Thursday, 26 March 2009

Rat Leaves Sinking Ship

Jake DeSantis, an executive vice president of the American International Group’s financial products unit, sent a letter on Tuesday to Edward M. Liddy, the chief executive of A.I.G. The letter was published on 25th March in the New York Times . The fact that the letter was published in the New York Times appears strange, since most letters of resignation are not publicised. Maybe he was doing a Pontius Pilate, and washing his hands in public.

Mr. DeSantis, who has worked for the company for 11 years, explained that he felt unable to continue working for the company which he called dysfunctional, and that he and his staff in the financial products unit had been betrayed by A.I.G and unfairly persecuted by elected officials. He goes on to state that his unit was not responsible for the credit default swap transactions that have hamstrung AIG. He will not be returning his bonus, as requested, but after the tax has been taken off he is going to give it to charity, to 'those most affected by the economic downturn'. His intent is not to keep a single cent of the money for himself and his family.

He also states that he feels that Mr. Liddy, the chief executive of A.I.G., was not responsible for the mismanagement at A.I.G either.

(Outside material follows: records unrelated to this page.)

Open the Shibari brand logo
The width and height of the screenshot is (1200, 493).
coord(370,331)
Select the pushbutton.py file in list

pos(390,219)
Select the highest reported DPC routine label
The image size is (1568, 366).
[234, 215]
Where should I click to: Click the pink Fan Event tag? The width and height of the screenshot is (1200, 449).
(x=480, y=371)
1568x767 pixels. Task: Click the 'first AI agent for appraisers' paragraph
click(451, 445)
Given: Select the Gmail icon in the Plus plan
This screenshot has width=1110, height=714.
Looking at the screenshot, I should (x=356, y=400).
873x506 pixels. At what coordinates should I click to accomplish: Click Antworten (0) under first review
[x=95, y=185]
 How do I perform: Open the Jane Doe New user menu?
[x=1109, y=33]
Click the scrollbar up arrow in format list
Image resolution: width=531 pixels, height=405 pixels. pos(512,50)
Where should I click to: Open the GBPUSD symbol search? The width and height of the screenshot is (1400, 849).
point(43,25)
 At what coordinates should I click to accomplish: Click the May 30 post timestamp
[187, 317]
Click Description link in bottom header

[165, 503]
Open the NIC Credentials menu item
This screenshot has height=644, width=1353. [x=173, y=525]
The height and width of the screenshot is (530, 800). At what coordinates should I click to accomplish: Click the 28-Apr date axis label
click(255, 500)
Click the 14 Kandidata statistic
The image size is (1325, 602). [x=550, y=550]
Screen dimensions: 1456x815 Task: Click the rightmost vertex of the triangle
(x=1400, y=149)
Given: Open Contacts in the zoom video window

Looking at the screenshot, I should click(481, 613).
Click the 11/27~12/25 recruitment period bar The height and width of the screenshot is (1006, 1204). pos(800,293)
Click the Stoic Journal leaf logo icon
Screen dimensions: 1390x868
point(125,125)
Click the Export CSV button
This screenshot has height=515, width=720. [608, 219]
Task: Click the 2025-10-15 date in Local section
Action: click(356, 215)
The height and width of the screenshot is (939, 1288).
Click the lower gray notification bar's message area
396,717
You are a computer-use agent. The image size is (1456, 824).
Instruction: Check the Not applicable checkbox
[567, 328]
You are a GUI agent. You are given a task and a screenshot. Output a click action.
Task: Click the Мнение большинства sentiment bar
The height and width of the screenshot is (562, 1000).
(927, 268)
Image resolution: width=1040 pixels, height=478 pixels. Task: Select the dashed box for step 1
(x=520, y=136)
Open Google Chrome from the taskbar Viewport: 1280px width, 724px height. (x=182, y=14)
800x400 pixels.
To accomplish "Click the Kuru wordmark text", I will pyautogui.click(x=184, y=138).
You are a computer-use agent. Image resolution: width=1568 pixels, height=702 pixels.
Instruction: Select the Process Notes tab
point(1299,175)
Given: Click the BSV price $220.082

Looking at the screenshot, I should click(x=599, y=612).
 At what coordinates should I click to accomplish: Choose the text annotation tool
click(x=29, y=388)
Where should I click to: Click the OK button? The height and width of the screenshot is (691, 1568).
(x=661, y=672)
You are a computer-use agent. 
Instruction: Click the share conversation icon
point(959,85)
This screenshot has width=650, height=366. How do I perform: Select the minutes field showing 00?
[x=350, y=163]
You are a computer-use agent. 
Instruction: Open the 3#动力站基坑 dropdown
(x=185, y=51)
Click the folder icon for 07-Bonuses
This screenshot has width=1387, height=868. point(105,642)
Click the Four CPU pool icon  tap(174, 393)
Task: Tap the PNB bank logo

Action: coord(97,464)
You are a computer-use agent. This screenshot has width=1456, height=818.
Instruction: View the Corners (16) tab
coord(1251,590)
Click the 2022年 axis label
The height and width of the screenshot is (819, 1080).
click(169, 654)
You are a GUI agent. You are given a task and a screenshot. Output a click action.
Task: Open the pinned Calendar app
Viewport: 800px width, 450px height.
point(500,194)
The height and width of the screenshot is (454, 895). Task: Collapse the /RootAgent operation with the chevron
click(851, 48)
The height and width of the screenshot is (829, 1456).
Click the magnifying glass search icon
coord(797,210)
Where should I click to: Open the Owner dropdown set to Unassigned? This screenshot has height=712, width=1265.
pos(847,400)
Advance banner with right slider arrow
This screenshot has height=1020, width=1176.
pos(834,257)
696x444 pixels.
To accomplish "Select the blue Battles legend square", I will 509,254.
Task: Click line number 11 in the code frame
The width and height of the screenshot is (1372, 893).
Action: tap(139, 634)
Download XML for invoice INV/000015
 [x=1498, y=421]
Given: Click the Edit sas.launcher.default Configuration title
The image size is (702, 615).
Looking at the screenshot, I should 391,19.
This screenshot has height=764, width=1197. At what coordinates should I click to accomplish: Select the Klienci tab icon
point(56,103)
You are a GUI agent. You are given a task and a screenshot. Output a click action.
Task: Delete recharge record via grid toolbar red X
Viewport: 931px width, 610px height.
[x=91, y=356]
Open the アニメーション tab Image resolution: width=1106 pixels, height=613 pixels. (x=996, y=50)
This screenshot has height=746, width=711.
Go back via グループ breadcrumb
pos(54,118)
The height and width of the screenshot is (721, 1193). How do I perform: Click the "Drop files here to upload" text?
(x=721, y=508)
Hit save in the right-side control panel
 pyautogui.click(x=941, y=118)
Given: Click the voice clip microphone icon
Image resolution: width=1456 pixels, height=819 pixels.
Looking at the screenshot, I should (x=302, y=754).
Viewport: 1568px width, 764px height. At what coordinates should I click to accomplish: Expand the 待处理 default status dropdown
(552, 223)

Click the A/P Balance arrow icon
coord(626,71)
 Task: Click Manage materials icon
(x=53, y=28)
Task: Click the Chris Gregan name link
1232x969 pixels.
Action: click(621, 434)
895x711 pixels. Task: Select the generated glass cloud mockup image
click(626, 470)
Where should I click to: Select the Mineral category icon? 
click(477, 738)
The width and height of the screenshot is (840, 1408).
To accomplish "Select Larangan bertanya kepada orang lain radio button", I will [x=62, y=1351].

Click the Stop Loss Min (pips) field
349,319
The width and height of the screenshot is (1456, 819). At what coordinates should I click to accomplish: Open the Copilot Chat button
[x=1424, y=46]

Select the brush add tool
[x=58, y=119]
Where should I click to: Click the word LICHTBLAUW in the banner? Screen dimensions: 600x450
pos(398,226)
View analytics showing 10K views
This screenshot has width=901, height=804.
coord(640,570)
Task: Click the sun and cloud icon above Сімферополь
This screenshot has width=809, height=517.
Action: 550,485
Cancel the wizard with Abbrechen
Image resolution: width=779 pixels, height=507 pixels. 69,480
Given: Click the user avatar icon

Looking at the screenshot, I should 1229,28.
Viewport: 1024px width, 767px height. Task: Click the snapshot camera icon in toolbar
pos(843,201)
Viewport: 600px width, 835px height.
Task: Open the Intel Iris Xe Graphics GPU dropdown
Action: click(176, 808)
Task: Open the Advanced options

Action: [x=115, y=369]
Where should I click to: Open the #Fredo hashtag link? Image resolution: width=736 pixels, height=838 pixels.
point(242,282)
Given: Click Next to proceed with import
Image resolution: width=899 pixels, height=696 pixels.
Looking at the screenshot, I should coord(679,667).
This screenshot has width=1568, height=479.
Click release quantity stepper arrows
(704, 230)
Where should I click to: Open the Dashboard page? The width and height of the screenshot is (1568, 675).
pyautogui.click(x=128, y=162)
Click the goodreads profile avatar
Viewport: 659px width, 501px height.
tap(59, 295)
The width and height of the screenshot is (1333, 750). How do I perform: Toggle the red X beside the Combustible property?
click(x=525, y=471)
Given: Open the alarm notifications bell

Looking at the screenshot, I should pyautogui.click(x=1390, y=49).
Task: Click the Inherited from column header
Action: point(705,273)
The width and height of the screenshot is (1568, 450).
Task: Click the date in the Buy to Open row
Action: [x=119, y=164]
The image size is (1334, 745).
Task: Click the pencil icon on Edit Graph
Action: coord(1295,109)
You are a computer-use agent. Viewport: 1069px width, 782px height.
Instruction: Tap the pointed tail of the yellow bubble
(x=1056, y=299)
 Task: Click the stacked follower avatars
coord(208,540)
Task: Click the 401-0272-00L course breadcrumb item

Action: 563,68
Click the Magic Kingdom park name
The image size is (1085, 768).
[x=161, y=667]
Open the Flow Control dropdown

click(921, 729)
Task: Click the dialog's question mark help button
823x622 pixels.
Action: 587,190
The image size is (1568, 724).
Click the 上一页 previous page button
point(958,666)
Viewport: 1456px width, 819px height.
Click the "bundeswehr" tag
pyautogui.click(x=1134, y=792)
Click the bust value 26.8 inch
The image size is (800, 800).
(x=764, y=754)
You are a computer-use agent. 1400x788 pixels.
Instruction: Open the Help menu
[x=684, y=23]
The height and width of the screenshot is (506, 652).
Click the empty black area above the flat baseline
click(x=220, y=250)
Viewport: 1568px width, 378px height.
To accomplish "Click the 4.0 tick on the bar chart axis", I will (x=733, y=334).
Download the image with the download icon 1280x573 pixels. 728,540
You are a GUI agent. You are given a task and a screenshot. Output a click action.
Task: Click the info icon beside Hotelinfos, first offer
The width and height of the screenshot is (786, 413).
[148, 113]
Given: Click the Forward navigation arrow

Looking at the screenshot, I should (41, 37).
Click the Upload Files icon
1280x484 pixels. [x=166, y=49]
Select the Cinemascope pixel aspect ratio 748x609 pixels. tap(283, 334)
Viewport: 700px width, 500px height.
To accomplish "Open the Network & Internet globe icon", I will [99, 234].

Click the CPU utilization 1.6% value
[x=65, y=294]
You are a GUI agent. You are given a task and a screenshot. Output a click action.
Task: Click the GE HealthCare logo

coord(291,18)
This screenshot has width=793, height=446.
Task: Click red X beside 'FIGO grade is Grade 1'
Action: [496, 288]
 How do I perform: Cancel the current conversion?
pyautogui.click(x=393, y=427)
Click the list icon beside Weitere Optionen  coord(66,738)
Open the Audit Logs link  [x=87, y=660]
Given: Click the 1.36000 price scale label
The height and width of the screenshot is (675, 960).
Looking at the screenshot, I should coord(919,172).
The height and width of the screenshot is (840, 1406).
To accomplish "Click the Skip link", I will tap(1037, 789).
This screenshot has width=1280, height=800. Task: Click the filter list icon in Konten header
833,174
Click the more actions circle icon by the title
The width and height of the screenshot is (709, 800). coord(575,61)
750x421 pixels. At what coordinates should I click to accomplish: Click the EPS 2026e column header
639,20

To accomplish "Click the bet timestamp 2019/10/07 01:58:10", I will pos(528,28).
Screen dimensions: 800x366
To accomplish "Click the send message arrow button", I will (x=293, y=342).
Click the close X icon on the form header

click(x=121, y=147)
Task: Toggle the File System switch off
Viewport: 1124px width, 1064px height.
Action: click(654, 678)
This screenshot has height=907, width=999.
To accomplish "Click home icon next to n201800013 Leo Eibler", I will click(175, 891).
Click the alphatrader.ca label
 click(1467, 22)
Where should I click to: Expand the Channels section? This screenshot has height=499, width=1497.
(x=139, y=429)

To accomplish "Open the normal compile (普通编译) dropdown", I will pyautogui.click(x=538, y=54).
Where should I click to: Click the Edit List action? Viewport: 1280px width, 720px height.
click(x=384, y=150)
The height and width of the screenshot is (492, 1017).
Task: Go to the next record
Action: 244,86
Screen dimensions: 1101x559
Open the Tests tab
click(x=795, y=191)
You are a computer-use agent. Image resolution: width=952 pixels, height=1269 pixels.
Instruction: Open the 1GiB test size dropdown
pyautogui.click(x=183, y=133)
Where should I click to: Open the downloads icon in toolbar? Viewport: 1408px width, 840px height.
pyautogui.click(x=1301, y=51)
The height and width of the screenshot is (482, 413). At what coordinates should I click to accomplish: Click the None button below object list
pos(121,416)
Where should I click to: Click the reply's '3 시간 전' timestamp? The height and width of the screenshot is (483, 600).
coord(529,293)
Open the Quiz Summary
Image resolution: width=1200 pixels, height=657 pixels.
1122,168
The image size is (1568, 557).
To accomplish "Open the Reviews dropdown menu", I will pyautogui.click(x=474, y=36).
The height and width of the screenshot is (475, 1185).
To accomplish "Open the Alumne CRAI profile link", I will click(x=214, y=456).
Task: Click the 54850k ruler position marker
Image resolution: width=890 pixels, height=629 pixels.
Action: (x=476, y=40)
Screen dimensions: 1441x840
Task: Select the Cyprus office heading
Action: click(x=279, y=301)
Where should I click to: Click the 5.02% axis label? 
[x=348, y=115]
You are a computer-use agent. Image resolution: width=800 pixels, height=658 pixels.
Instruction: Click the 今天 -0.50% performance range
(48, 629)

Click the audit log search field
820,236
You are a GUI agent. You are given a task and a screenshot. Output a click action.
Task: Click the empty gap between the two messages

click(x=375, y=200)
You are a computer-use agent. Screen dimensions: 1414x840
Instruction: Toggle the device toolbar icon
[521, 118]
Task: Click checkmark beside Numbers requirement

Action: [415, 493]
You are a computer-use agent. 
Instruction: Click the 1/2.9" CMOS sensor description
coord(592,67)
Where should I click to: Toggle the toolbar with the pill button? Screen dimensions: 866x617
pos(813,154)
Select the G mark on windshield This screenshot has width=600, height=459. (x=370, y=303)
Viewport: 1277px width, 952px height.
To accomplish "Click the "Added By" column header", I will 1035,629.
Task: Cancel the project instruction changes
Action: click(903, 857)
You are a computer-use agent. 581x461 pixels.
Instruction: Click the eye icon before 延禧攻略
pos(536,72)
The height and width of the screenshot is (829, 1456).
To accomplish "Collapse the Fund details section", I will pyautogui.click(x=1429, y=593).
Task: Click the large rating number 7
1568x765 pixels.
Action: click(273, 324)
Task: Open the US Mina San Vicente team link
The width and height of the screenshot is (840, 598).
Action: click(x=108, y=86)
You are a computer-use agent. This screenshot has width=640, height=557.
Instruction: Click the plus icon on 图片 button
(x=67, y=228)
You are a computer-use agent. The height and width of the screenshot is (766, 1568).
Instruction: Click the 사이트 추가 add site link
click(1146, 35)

Which begs the question, what are these high paid executives actually being paid for? Mr. DeSantis has worked the last year for a $1.00 fee, on the understanding that he would receive a bonus payment in March of this year. In view of the fact that the company was being dismantled where exactly did he think the profits were that would pay his bonus? Surely bonus payments are being paid at the end of a financial year based on the performance of the company paying the bonus. Of course, he thought the bonus payment would come from the American Taxpayer, his bonus actually being paid out of the BailOut Fund which is American Taxpayers' money.

So for 10 years Mr. DeSantis worked for a dysfunctional company that was creating an artificial finance bubble, but he failed to see that and he was in no way shape or form responsible for that. So what did he see? He must either be very gullible, in which case one wonders how he ever made it to vice executive, or he is a hypocrite, who now that the A.I.G. ship is sinking fast does what most rats do.

Needless to say, the readers 'comments in the New York Times were many, and the discussion is now closed, so no further comments can be added to it.

Perhaps the most succinct statement of all is from Rolf, New York
' Hint : If your company accepts tens of millions of dollars from taxpayers, consider your bonus renegotiated'

Well said Rolf, I am sure most taxpayers will agree with you on that.